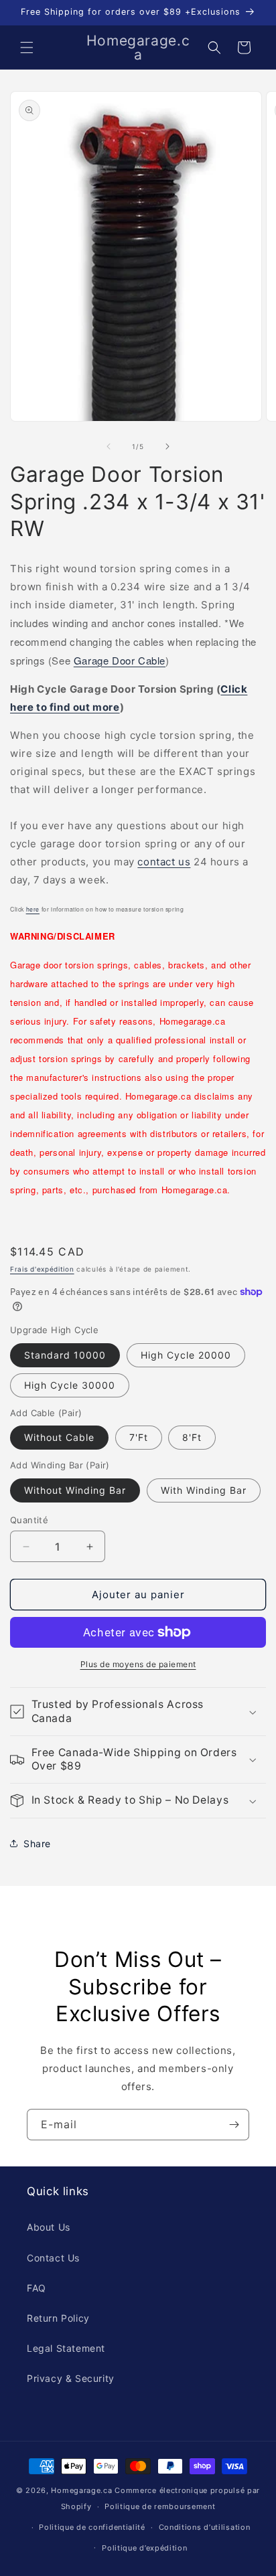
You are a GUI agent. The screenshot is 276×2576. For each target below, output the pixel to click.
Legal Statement (66, 2348)
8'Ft (192, 1437)
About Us (48, 2227)
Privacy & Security (71, 2378)
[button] (27, 47)
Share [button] (37, 1843)
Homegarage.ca (81, 2490)
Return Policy (58, 2318)
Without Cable (59, 1437)
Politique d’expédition (144, 2548)
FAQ (36, 2288)
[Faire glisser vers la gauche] (108, 446)
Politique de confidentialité (92, 2527)
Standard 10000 (65, 1355)
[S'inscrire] (234, 2124)
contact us (163, 861)
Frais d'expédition (42, 1269)
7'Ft (138, 1437)
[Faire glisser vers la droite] (167, 446)
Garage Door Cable (119, 660)
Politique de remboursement (160, 2506)
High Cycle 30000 (69, 1385)
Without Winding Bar (75, 1490)
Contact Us (53, 2257)
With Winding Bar (204, 1490)
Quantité (29, 1520)
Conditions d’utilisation (205, 2527)
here (33, 909)
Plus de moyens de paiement (138, 1664)
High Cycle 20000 (186, 1355)
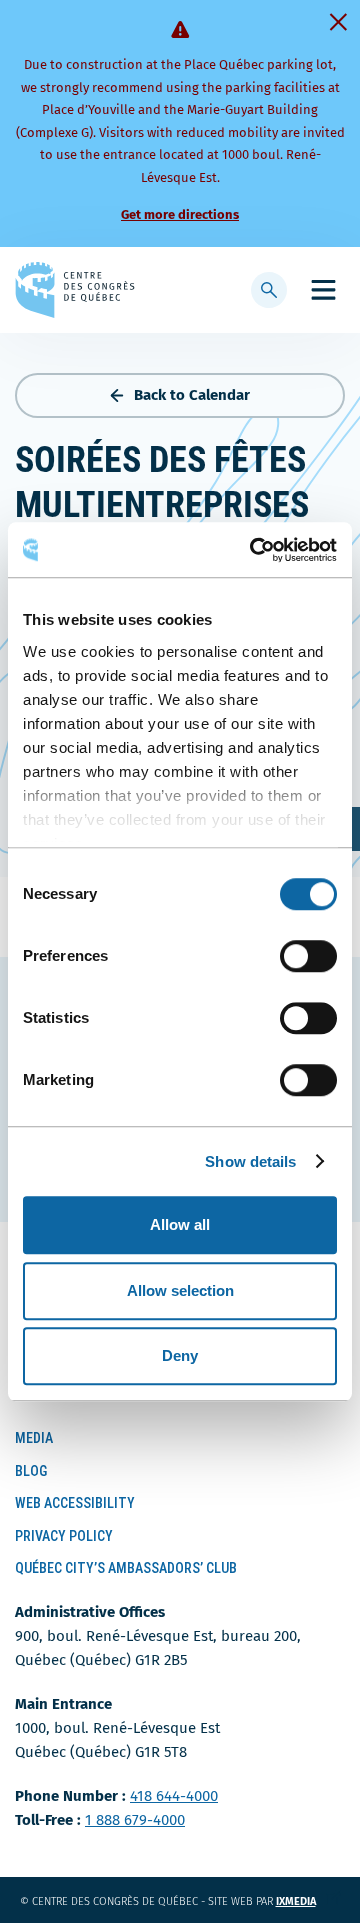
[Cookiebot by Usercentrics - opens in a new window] (254, 550)
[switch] (308, 956)
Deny (180, 1355)
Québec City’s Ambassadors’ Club (126, 1568)
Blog (31, 1471)
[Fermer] (338, 22)
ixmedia (308, 1901)
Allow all (180, 1224)
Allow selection (180, 1290)
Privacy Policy (64, 1536)
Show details (250, 1161)
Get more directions (180, 214)
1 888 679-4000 (135, 1820)
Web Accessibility (75, 1503)
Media (34, 1438)
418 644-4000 (174, 1796)
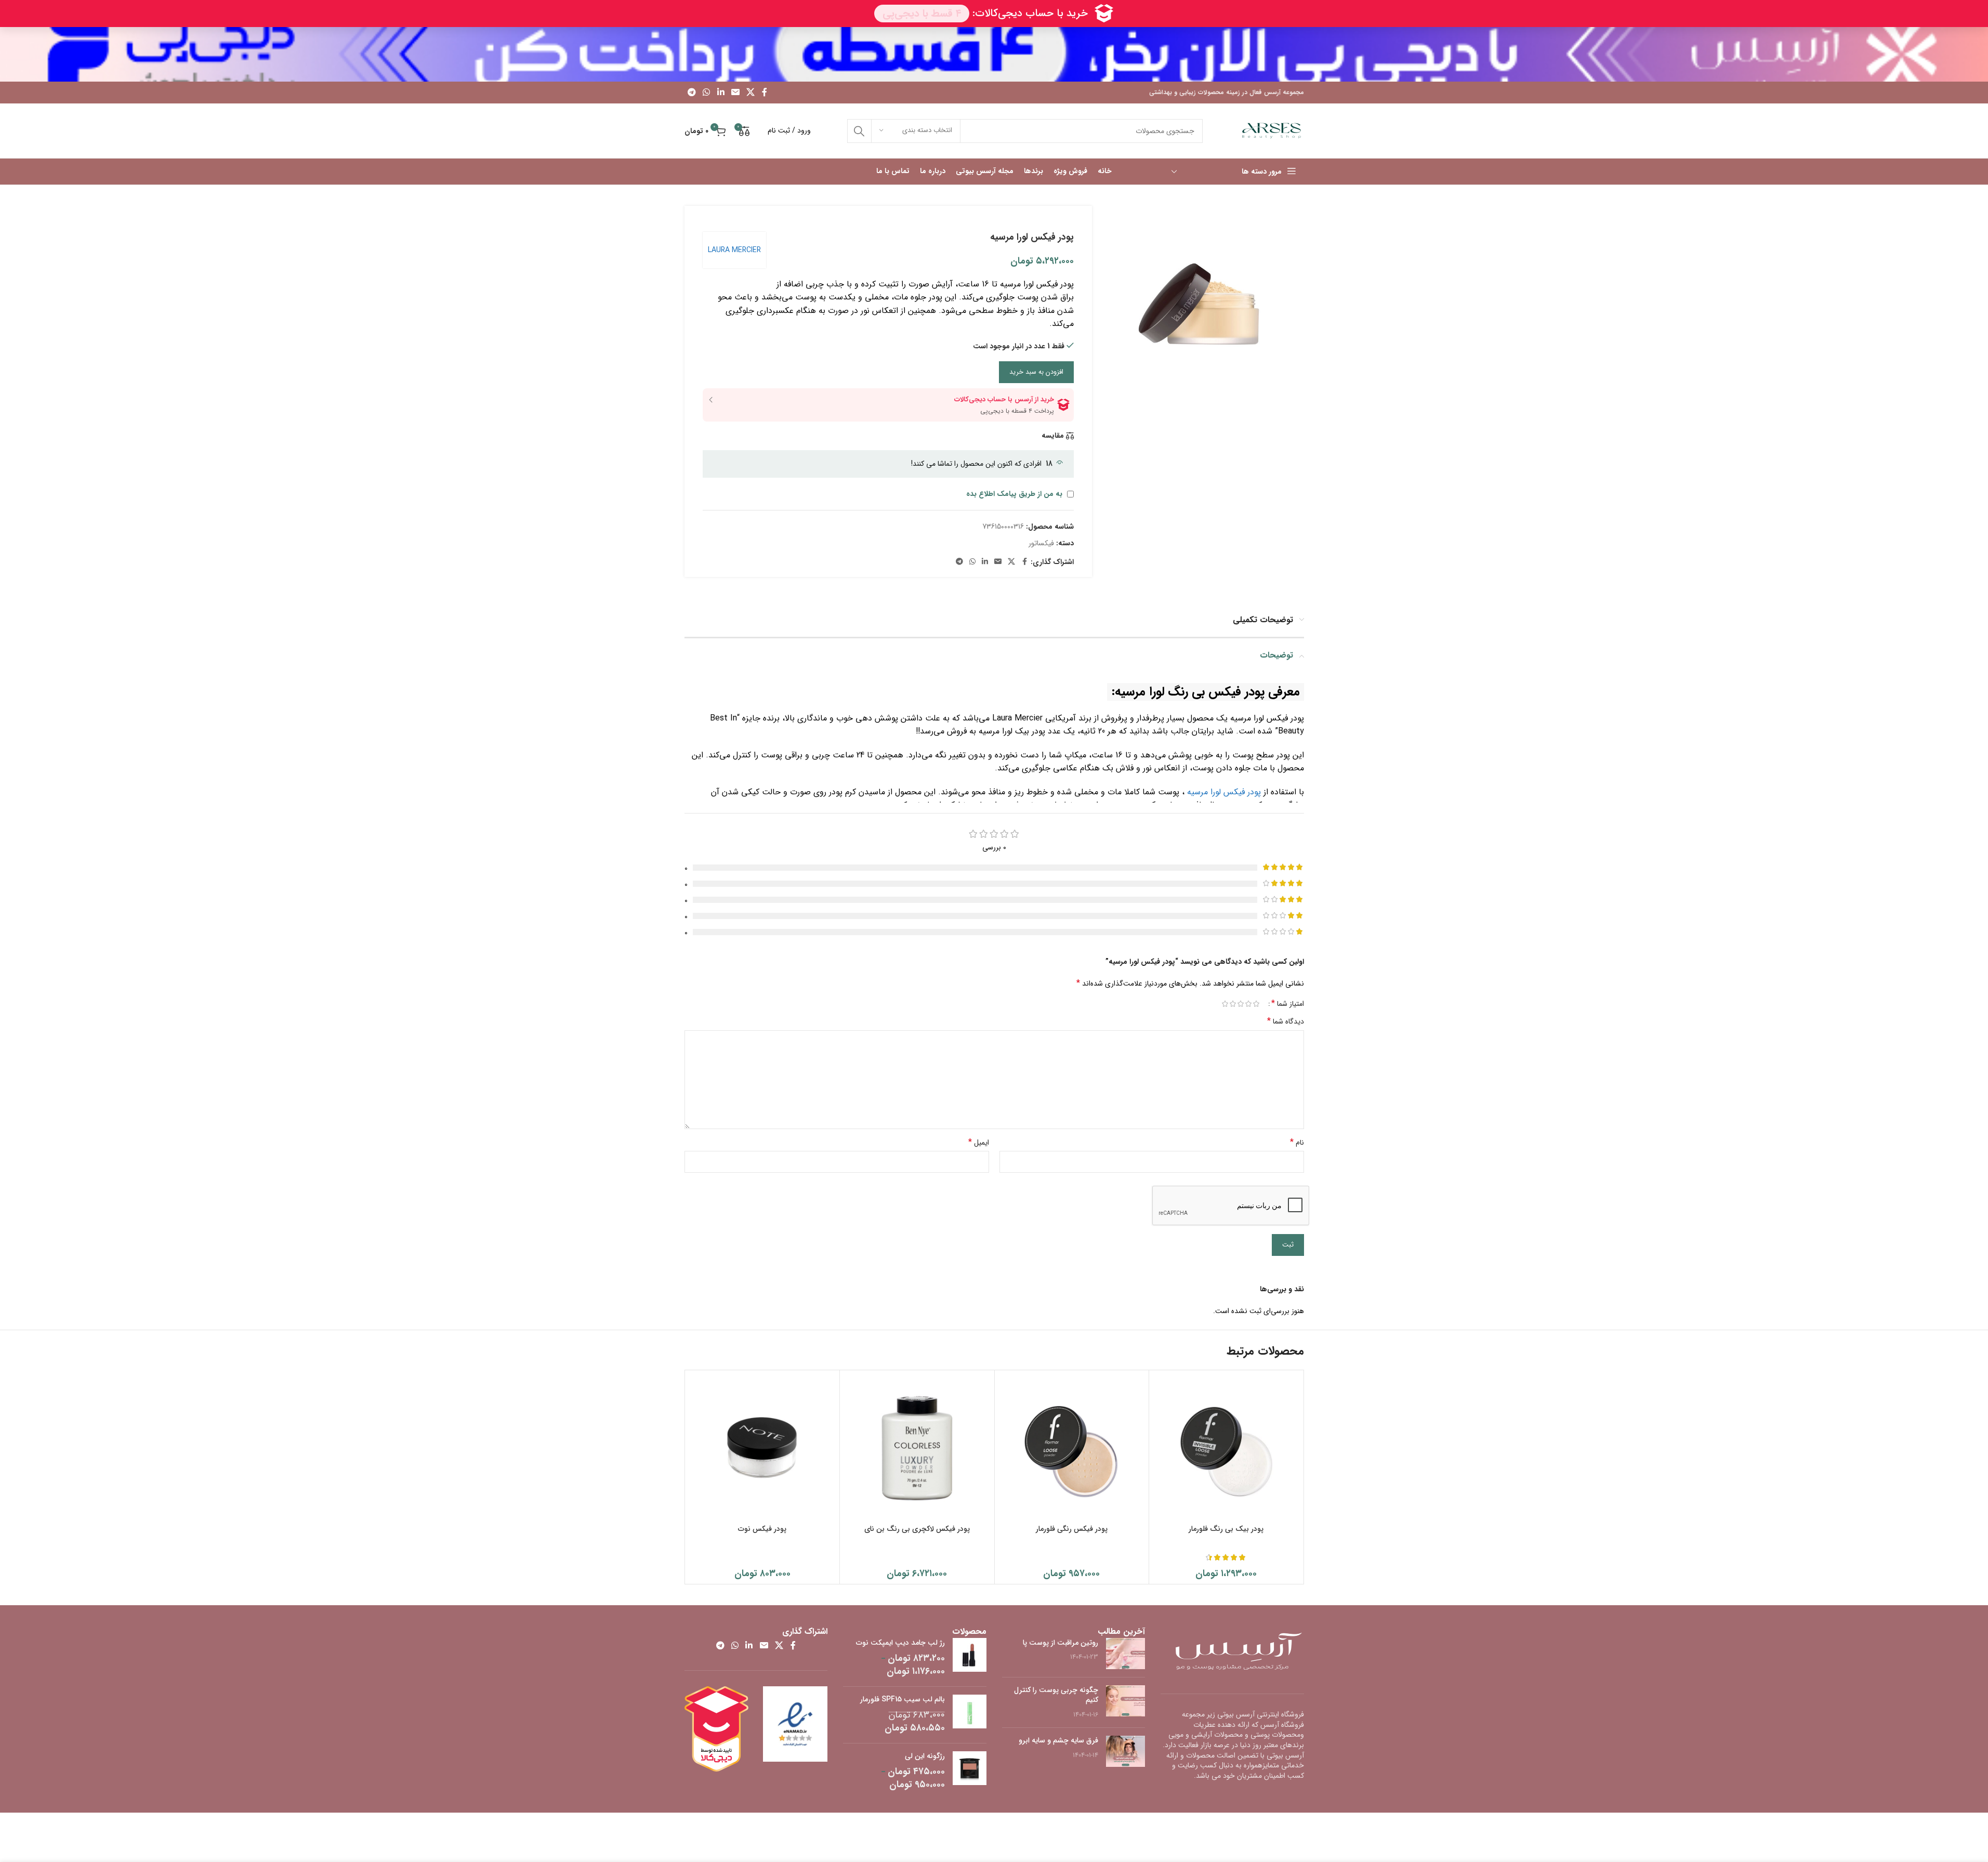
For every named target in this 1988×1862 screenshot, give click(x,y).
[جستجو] (859, 131)
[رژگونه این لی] (969, 1771)
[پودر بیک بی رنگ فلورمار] (1226, 1447)
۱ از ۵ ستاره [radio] (1256, 1003)
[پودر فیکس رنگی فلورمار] (1072, 1447)
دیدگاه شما (1285, 1021)
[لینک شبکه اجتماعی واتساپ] (707, 92)
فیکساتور (1041, 543)
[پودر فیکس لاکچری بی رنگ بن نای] (917, 1447)
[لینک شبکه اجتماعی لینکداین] (721, 92)
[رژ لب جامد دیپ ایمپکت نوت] (969, 1658)
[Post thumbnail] (1125, 1653)
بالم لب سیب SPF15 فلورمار (902, 1700)
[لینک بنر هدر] (994, 54)
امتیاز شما (1287, 1004)
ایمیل (978, 1142)
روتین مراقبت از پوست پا (1060, 1642)
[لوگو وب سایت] (1271, 130)
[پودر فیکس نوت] (763, 1447)
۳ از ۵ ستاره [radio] (1241, 1003)
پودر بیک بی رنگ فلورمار (1226, 1529)
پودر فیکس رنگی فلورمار (1072, 1529)
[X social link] (750, 92)
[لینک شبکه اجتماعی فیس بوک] (764, 92)
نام (1297, 1142)
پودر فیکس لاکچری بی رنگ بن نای (917, 1529)
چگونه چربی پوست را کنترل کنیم (1056, 1695)
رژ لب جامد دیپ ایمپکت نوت (900, 1643)
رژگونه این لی (925, 1756)
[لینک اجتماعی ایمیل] (735, 92)
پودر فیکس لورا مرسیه (1224, 791)
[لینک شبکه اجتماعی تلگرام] (692, 92)
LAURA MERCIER (734, 250)
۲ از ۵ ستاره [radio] (1249, 1003)
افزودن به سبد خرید (1036, 371)
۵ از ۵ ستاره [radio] (1225, 1003)
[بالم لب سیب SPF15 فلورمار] (969, 1715)
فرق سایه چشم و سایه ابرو (1058, 1740)
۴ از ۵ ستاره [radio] (1233, 1003)
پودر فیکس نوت (762, 1529)
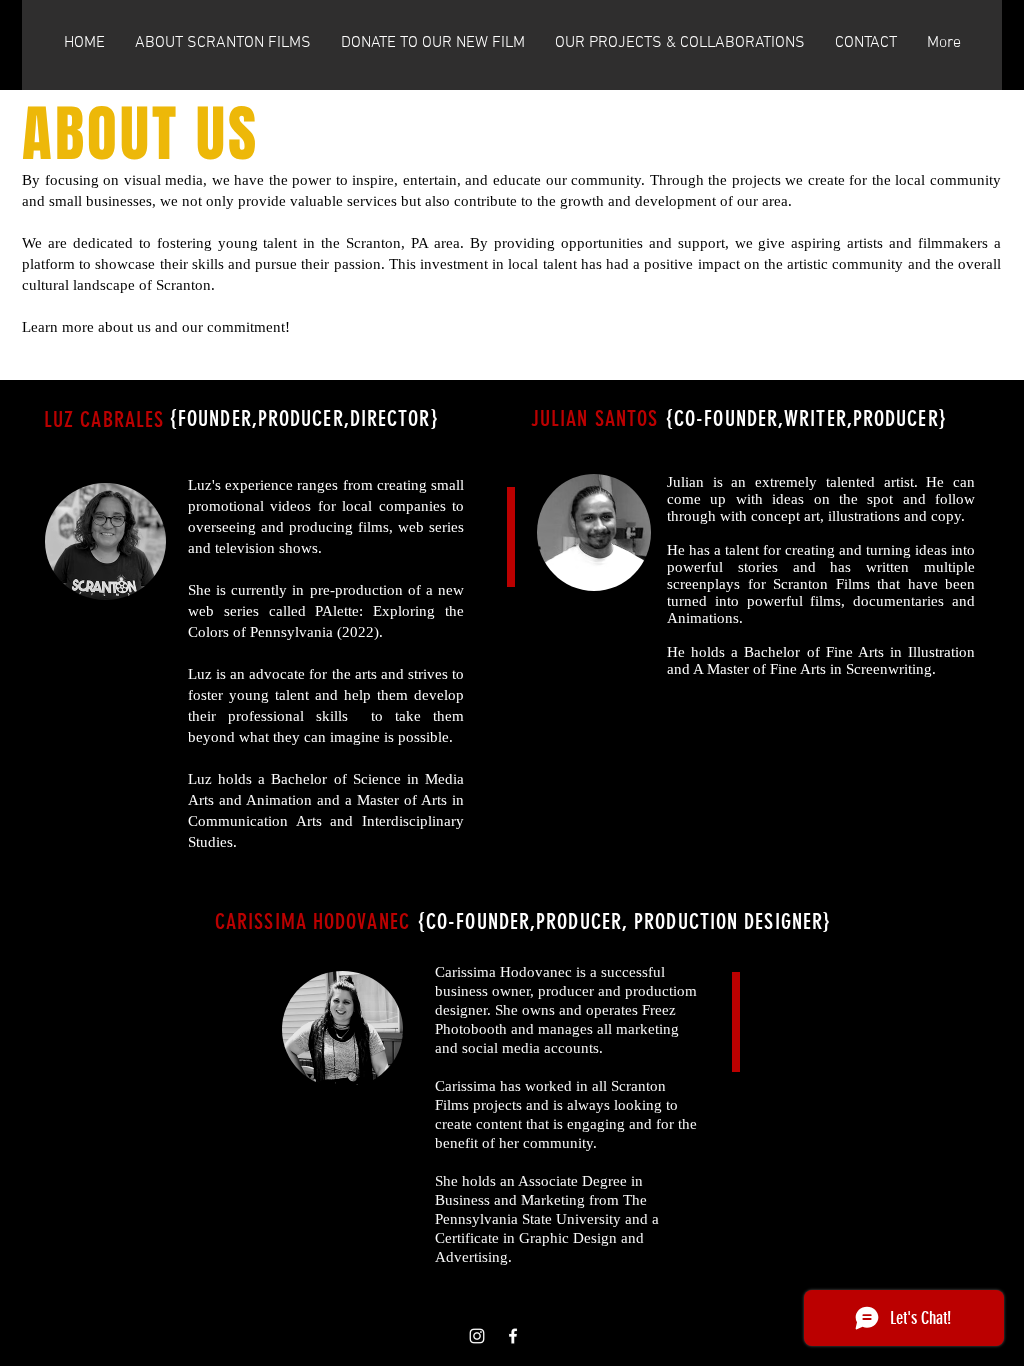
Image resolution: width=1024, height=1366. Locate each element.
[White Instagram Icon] (477, 1336)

What to work on
An exact copy of every entry, without pictures, should be your output.

Answer below
You are a GUI agent. The screenshot is 276×2576. For each target below, output the pixel to click.
Legal Statement (66, 2348)
8'Ft (192, 1437)
About Us (48, 2227)
Privacy & Security (71, 2378)
[button] (27, 47)
Share [button] (37, 1843)
Homegarage.ca (81, 2490)
Return Policy (58, 2318)
Without Cable (59, 1437)
Politique d’expédition (144, 2548)
FAQ (36, 2288)
[Faire glisser vers la gauche] (108, 446)
Politique de confidentialité (92, 2527)
Standard 10000 (65, 1355)
[S'inscrire] (234, 2124)
contact us (163, 861)
Frais d'expédition (42, 1269)
7'Ft (138, 1437)
[Faire glisser vers la droite] (167, 446)
Garage Door Cable (119, 660)
Politique de remboursement (160, 2506)
High Cycle 30000 (69, 1385)
Without Winding Bar (75, 1490)
Contact Us (53, 2257)
With Winding Bar (204, 1490)
Quantité (29, 1520)
Conditions d’utilisation (205, 2527)
here (33, 909)
Plus de moyens de paiement (138, 1664)
High Cycle 20000 (186, 1355)
[Cookiebot by Usercentrics - opens in a new window] (254, 550)
[switch] (308, 956)
Deny (180, 1355)
Québec City’s Ambassadors’ Club (126, 1568)
Blog (31, 1471)
[Fermer] (338, 22)
ixmedia (308, 1901)
Allow all (180, 1224)
Allow selection (180, 1290)
Privacy Policy (64, 1536)
Show details (250, 1161)
Get more directions (180, 214)
1 888 679-4000 (135, 1820)
Web Accessibility (75, 1503)
Media (34, 1438)
418 644-4000 (174, 1796)
For every named target in this 1988×1862 screenshot, give click(x,y).
[جستجو] (859, 131)
[رژگونه این لی] (969, 1771)
[پودر بیک بی رنگ فلورمار] (1226, 1447)
۱ از ۵ ستاره [radio] (1256, 1003)
[پودر فیکس رنگی فلورمار] (1072, 1447)
دیدگاه شما (1285, 1021)
[لینک شبکه اجتماعی واتساپ] (707, 92)
فیکساتور (1041, 543)
[پودر فیکس لاکچری بی رنگ بن نای] (917, 1447)
[لینک شبکه اجتماعی لینکداین] (721, 92)
[رژ لب جامد دیپ ایمپکت نوت] (969, 1658)
[Post thumbnail] (1125, 1653)
بالم لب سیب SPF15 فلورمار (902, 1700)
[لینک بنر هدر] (994, 54)
امتیاز شما (1287, 1004)
ایمیل (978, 1142)
روتین مراقبت از پوست پا (1060, 1642)
[لوگو وب سایت] (1271, 130)
[پودر فیکس نوت] (763, 1447)
۳ از ۵ ستاره [radio] (1241, 1003)
پودر بیک بی رنگ فلورمار (1226, 1529)
پودر فیکس رنگی فلورمار (1072, 1529)
[X social link] (750, 92)
[لینک شبکه اجتماعی فیس بوک] (764, 92)
نام (1297, 1142)
پودر فیکس لاکچری بی رنگ بن نای (917, 1529)
چگونه چربی پوست را کنترل کنیم (1056, 1695)
رژ لب جامد دیپ ایمپکت نوت (900, 1643)
رژگونه این لی (925, 1756)
[لینک اجتماعی ایمیل] (735, 92)
پودر فیکس لورا مرسیه (1224, 791)
[لینک شبکه اجتماعی تلگرام] (692, 92)
LAURA MERCIER (734, 250)
۲ از ۵ ستاره [radio] (1249, 1003)
افزودن به سبد خرید (1036, 371)
۵ از ۵ ستاره [radio] (1225, 1003)
[بالم لب سیب SPF15 فلورمار] (969, 1715)
فرق سایه چشم و سایه ابرو (1058, 1740)
۴ از ۵ ستاره [radio] (1233, 1003)
پودر فیکس نوت (762, 1529)
Image resolution: width=1024, height=1366. Locate each element.
[White Instagram Icon] (477, 1336)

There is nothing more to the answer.